**DO THIS:** In the stretch of data from the line containing "Select Nueva Cotización in the tree" through the end of the data, replace "Open" with "Launch" and change nothing else. Give only those lines, and leave the pictures out.

* * * * * * *

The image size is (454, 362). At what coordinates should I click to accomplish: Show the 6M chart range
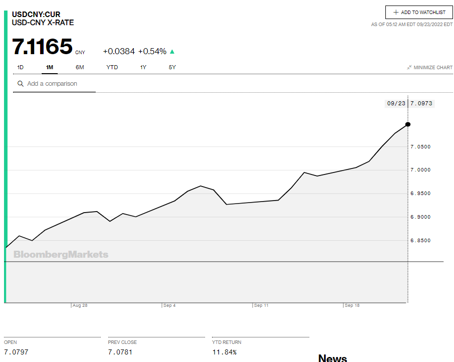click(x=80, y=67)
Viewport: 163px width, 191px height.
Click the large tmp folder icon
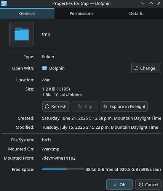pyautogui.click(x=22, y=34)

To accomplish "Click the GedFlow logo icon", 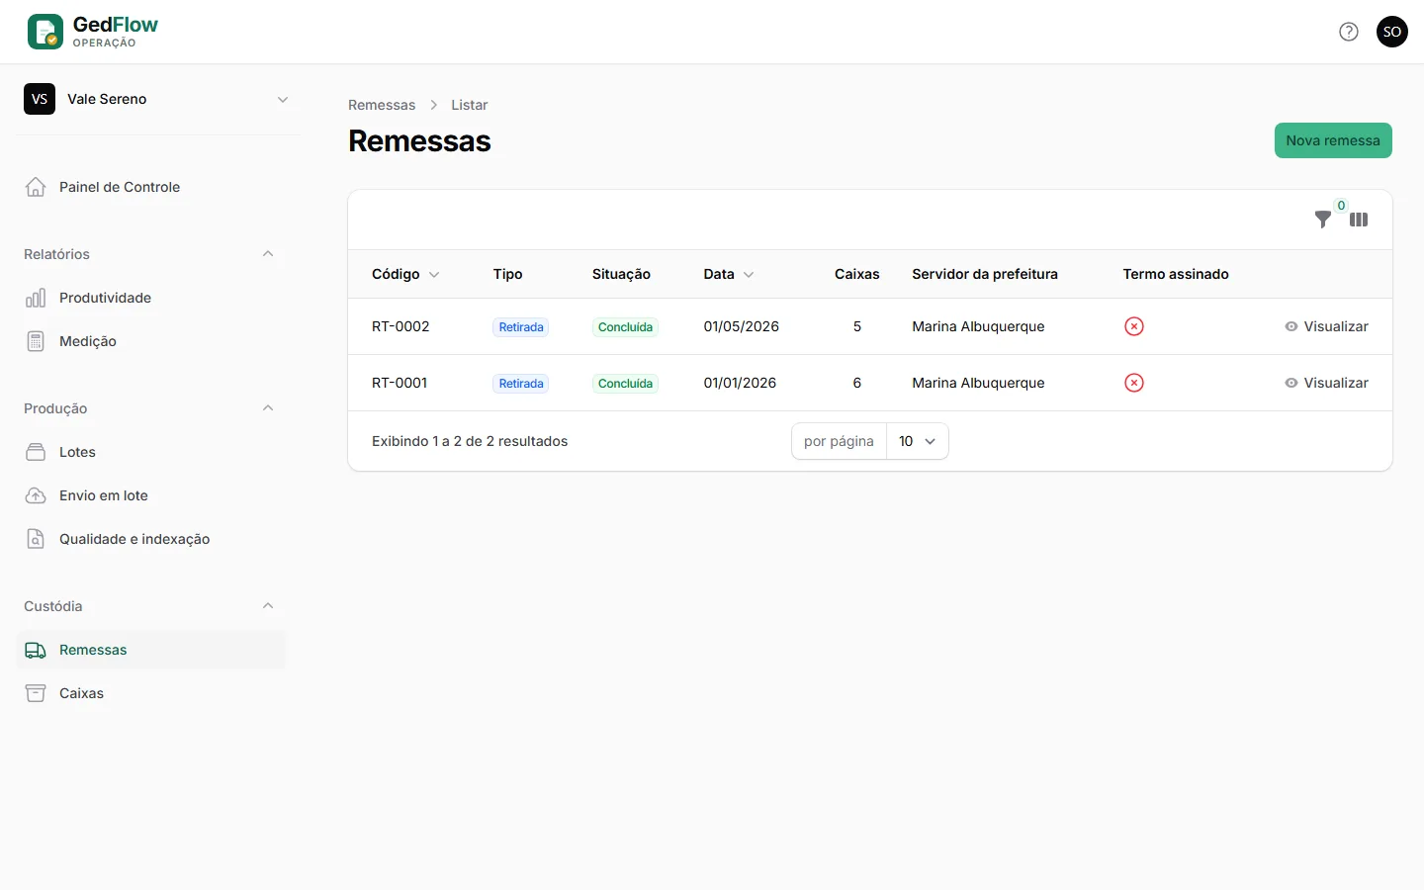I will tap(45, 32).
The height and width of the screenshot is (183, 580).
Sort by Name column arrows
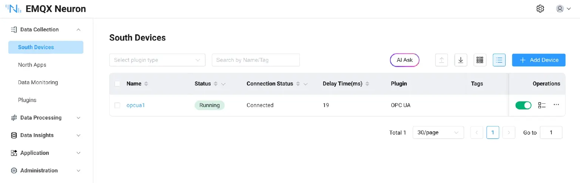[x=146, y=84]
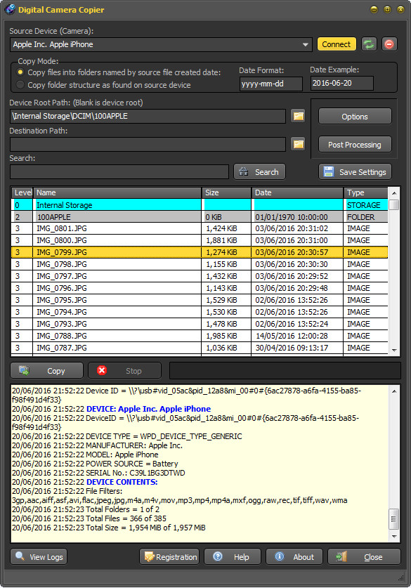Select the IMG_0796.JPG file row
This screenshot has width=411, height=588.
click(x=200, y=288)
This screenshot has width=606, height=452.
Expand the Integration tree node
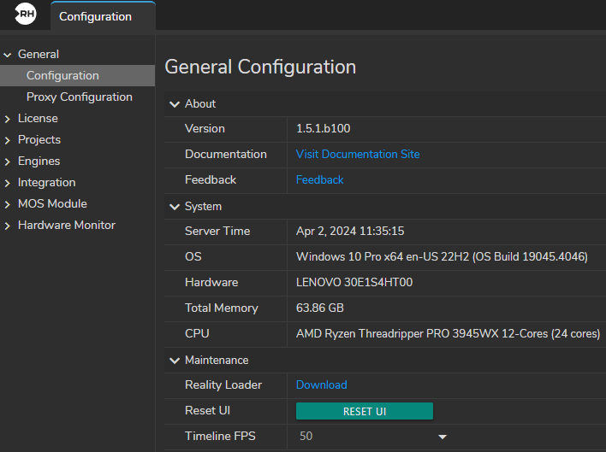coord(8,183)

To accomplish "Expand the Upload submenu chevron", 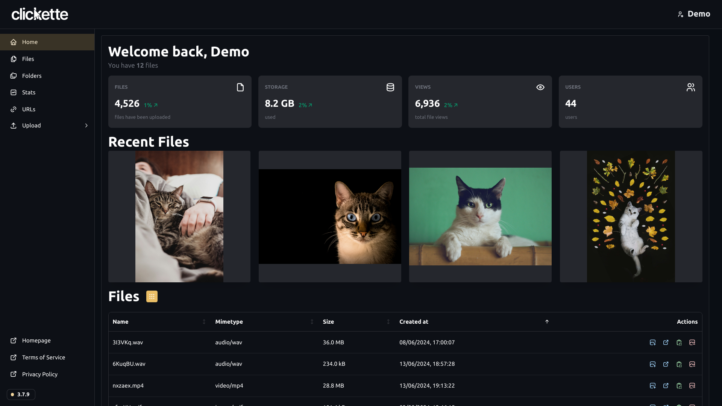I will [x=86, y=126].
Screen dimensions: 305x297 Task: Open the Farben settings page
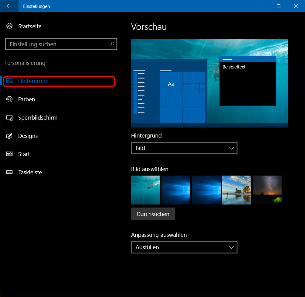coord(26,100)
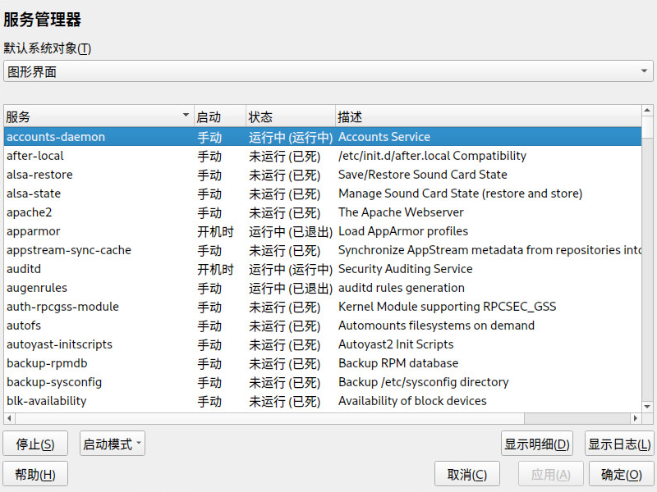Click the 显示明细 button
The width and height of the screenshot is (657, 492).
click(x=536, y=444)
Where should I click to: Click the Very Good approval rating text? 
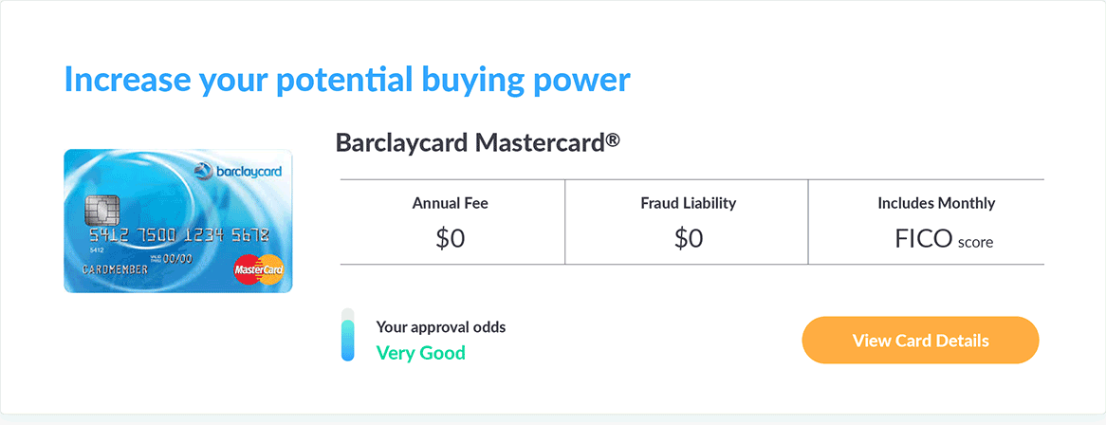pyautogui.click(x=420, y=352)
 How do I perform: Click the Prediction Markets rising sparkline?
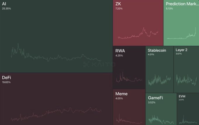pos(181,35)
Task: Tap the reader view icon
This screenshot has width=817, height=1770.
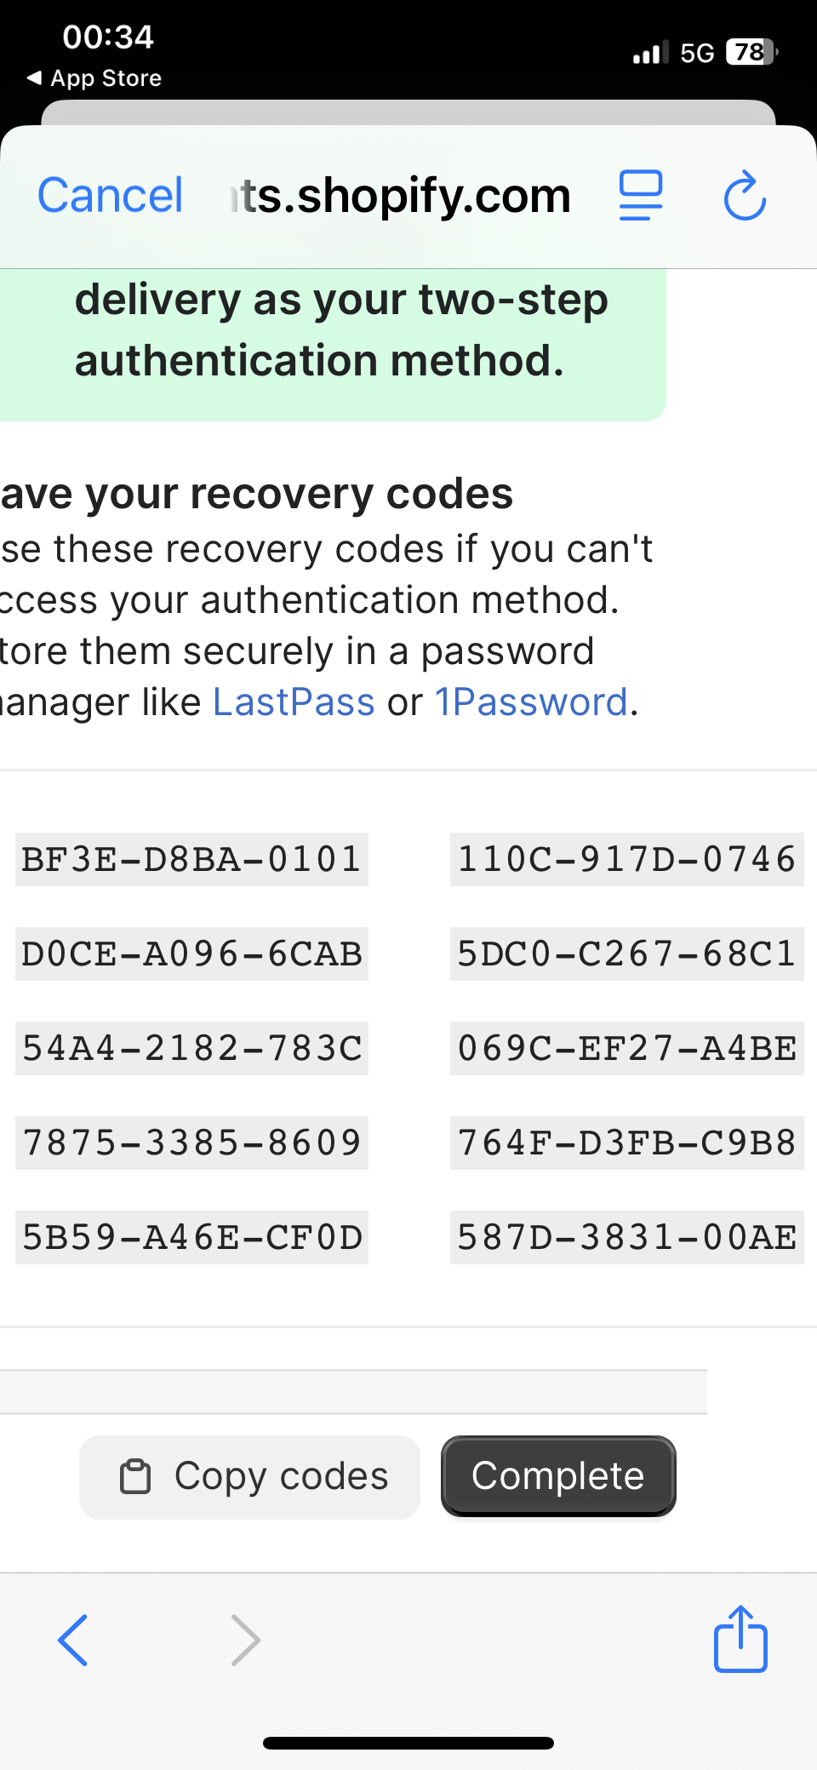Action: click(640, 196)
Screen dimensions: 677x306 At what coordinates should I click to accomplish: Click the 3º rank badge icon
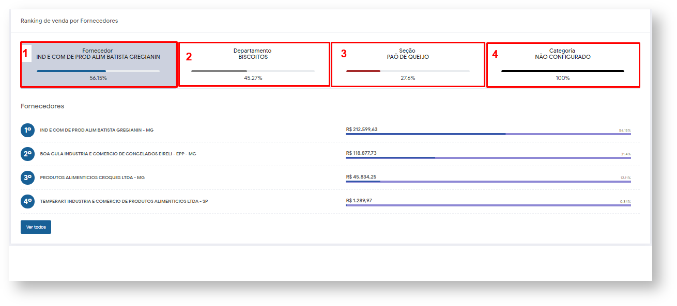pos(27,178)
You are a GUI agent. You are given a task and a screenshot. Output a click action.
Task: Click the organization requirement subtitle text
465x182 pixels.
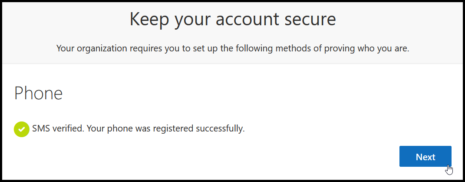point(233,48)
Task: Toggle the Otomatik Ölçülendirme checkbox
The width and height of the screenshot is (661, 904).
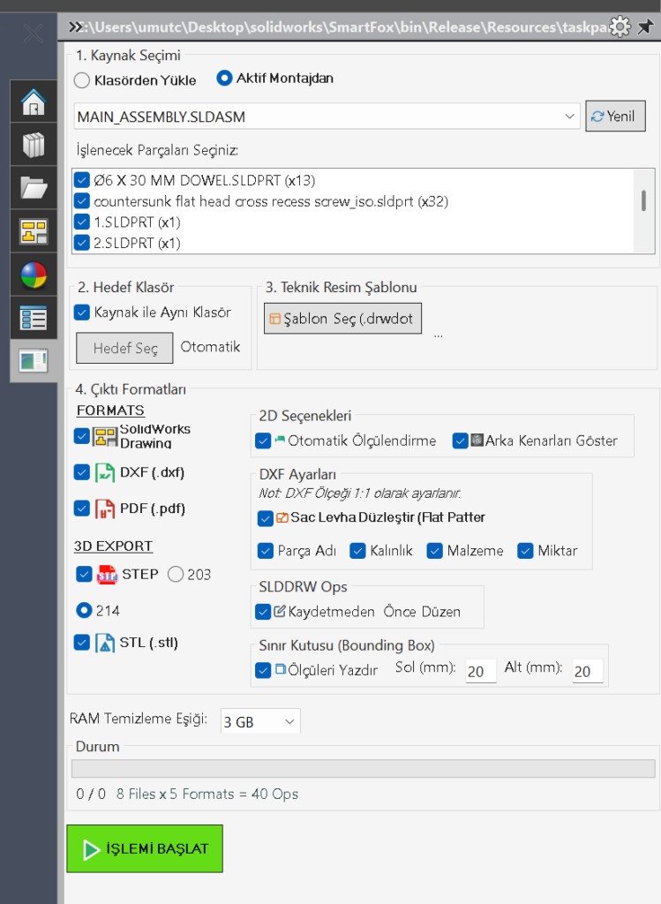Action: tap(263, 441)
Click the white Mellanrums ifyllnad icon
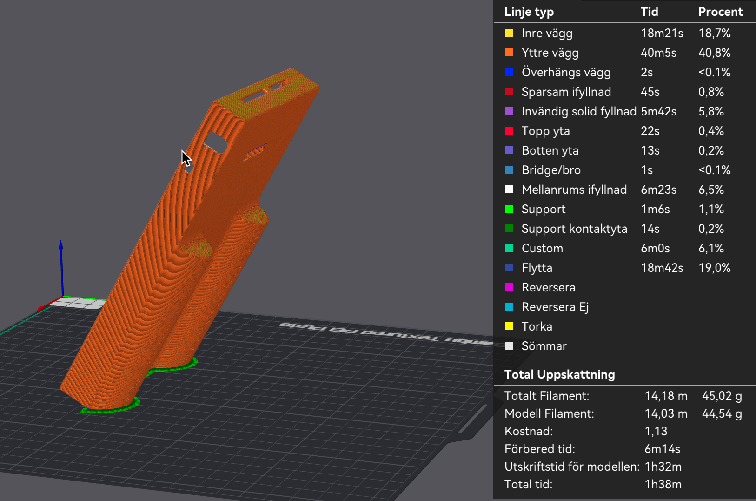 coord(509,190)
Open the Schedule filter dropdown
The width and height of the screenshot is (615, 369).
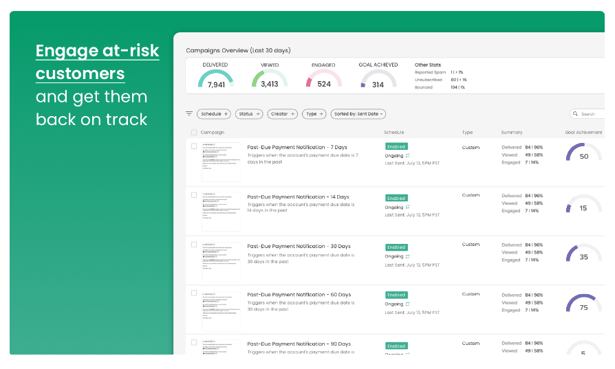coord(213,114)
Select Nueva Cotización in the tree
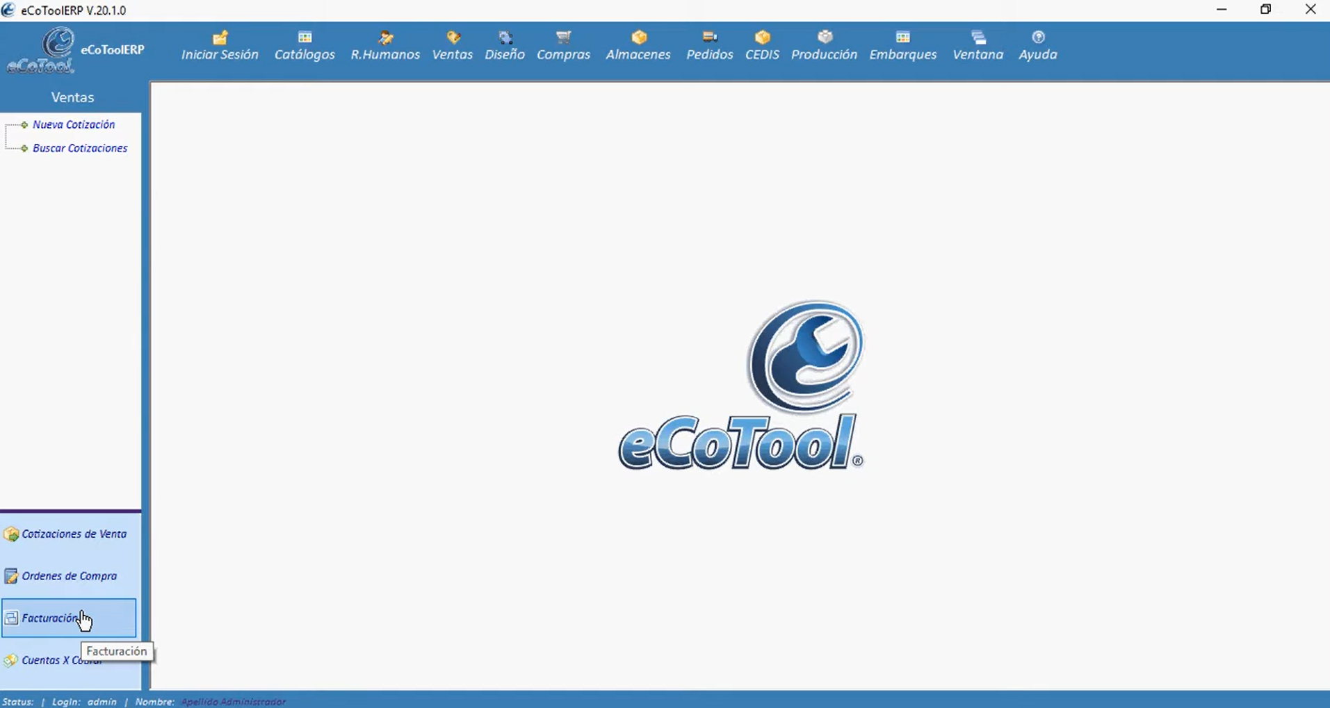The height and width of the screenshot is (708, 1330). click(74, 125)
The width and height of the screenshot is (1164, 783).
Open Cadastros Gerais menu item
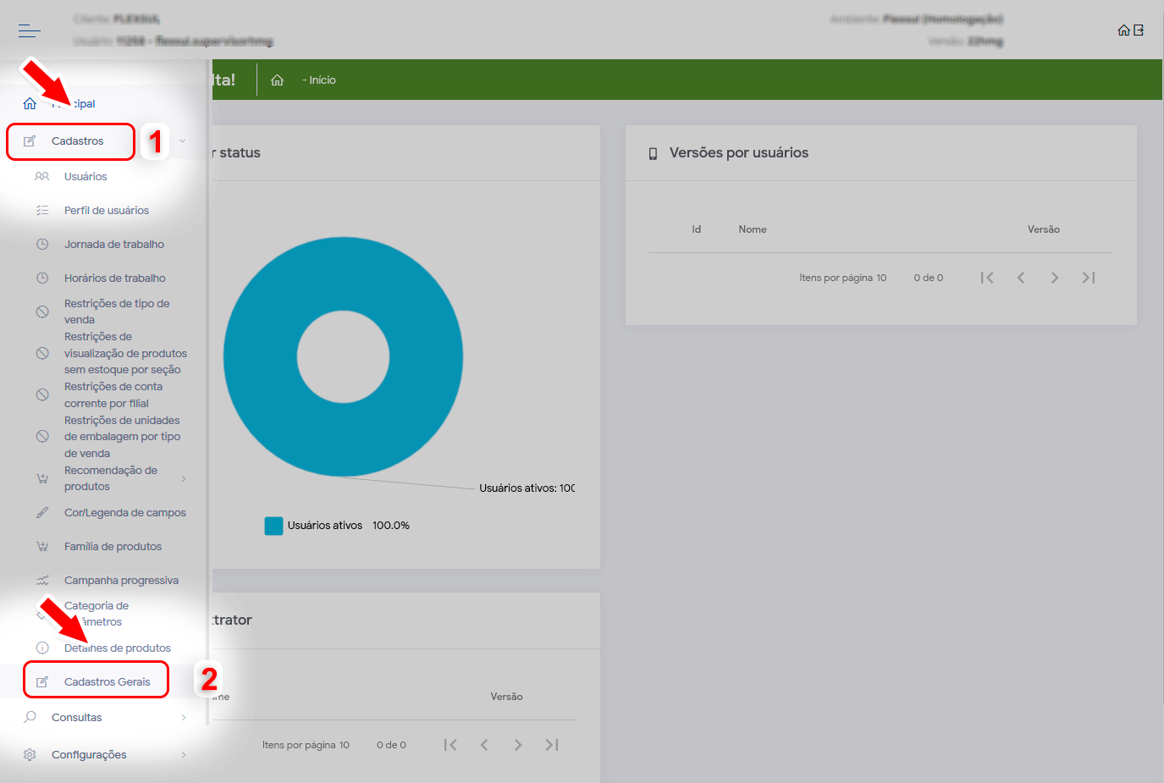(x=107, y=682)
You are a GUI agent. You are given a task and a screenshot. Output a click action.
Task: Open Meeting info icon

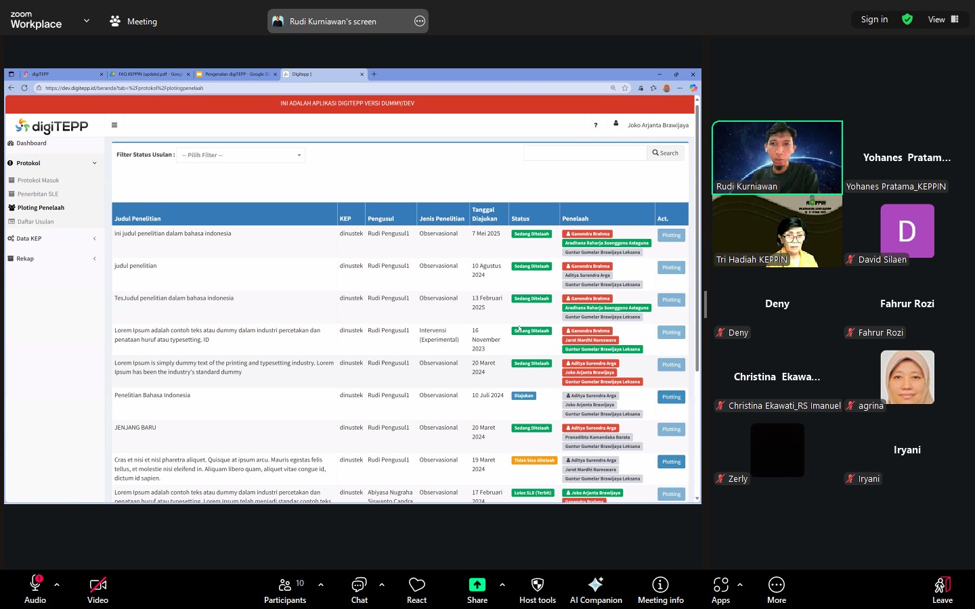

* * * * * * *

**COMPLETED TASK:**
Select Nueva Cotización in the tree
The height and width of the screenshot is (708, 1330). click(74, 125)
The width and height of the screenshot is (1164, 783).
Launch Cadastros Gerais menu item
(x=107, y=682)
You are a GUI agent. You are given a task and a screenshot. Output a click action.
Task: Launch Meeting info icon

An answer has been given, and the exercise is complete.